Implications of rolling out 5G
Although 5G networks are still a work in progress for mobile operators, we’re well on our way to deployment across the automotive industry. Within the next three years, it’s projected that 5G-connected cars will grow from 15% in 2020 to 75% in 2023, reaching 94% in 2028.
While the expansion of 5G will be a boon for both in-vehicle systems and the manufacturing process, it also opens the doors for new cybersecurity risks that will require every link in the supply chain to protect itself.
By 2028, vehicle-to-everything (V2X) communication, which is based on 5G, will be prominently used in all vehicles. This technology enables the exchange of messages both within and between vehicles, as well as infrastructure, pedestrians, cyclists and other elements, in order to improve road safety.
Considering that communications will start to go through cell towers, as opposed to traditional original equipment manufacturer (OEM) servers, it’s important that security measures are integrated from the beginning. Since 5G technology also allows vehicles to connect with even more applications through the vehicle, each one will all need its own centralized cybersecurity measures.
What can we do?
To address these risks adequately, it’s important that we understand a hacker’s goals and motives, as well as how they plan to attack their targets – in our case, vehicles.
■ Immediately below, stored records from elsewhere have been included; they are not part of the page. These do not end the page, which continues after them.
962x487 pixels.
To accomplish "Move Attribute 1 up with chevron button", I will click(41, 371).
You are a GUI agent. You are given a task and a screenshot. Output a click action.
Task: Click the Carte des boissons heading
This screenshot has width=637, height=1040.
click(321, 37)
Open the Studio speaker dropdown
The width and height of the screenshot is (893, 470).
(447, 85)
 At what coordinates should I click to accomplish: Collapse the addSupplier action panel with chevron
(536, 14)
As technology advances to include more applications between the vehicle and the “outside,” the avenues for attack (surfaces) multiply. Today, a large-scale attack will probably rely on exploiting the communication channel between the OEM and the vehicle itself (e.g., over-the-air). However, the aforementioned technologies are providing new communication channels that can be exploited. What was once a playground has become a Disneyland for attackers with several software-driven systems that can be hacked.
With more opportunities for attack, the chances of finding a successful one increases, bringing down the cost to hackers. The result? Higher ROI for bad actors and an industry that must be ready for new cyber malicious entrants to the automotive ecosystem.
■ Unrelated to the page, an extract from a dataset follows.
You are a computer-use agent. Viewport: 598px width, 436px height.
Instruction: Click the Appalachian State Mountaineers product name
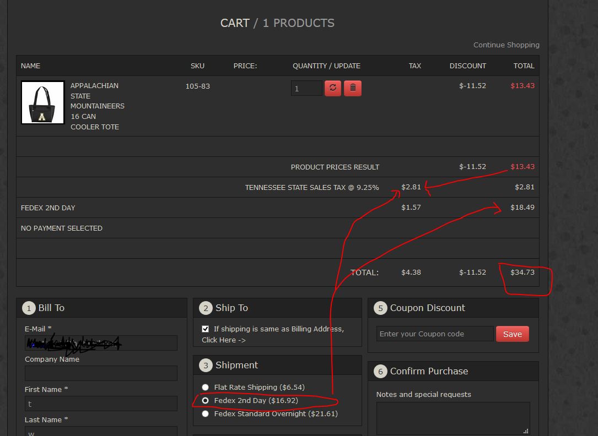click(97, 106)
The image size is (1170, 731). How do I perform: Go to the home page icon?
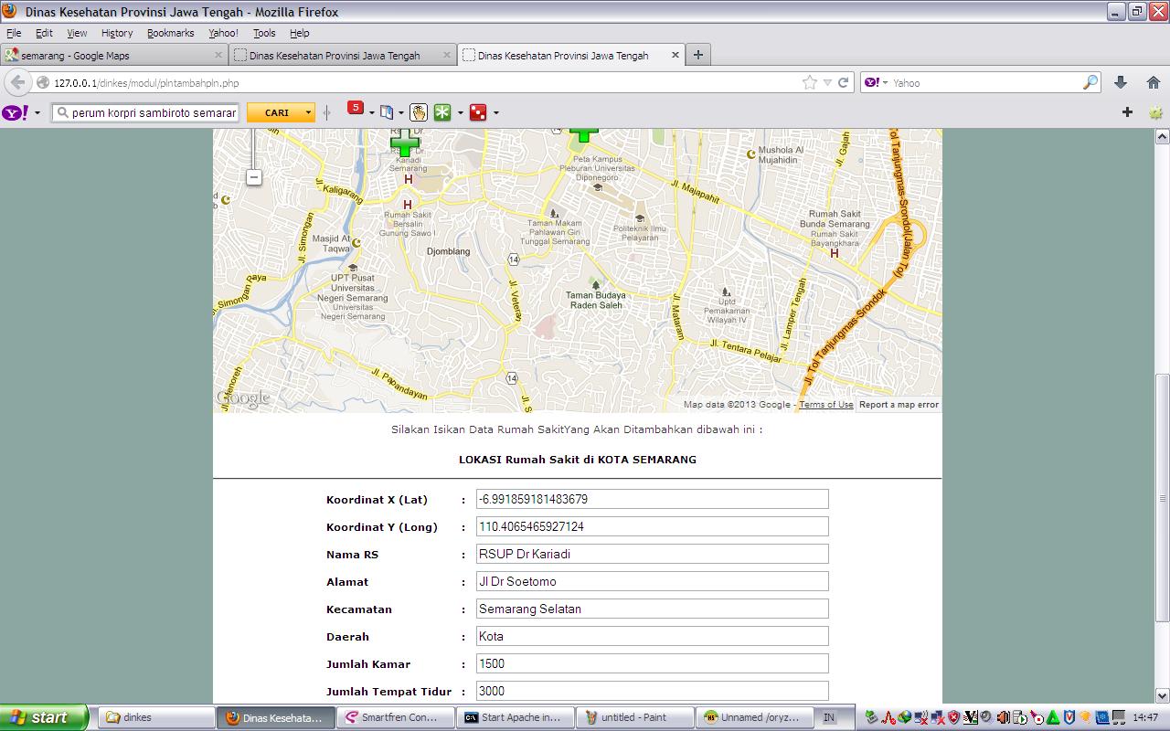coord(1154,82)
We must adopt a standards-driven, centralized and industry-wide approach to cybersecurity for all vehicles and their supply chains in order to ensure that the automotive sector can adapt to shifting demands and benefit from promising new technologies.
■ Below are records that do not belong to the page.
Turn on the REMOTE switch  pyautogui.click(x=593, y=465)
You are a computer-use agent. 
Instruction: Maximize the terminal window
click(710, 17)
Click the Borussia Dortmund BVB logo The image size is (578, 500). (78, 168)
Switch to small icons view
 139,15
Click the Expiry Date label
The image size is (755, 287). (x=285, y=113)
With the much-needed changes in the regulatory environment for automotive cybersecurity finally here in the new ISO 21434 standard and UNECE WP.29, the clock is ticking for the entire automotive ecosystem to act. In 2021, OEMs will need to identify practical ways to rapidly translate current and future policies into practical cybersecurity measures for the connected cars of today and the all-electric, level 5 autonomous vehicles of tomorrow.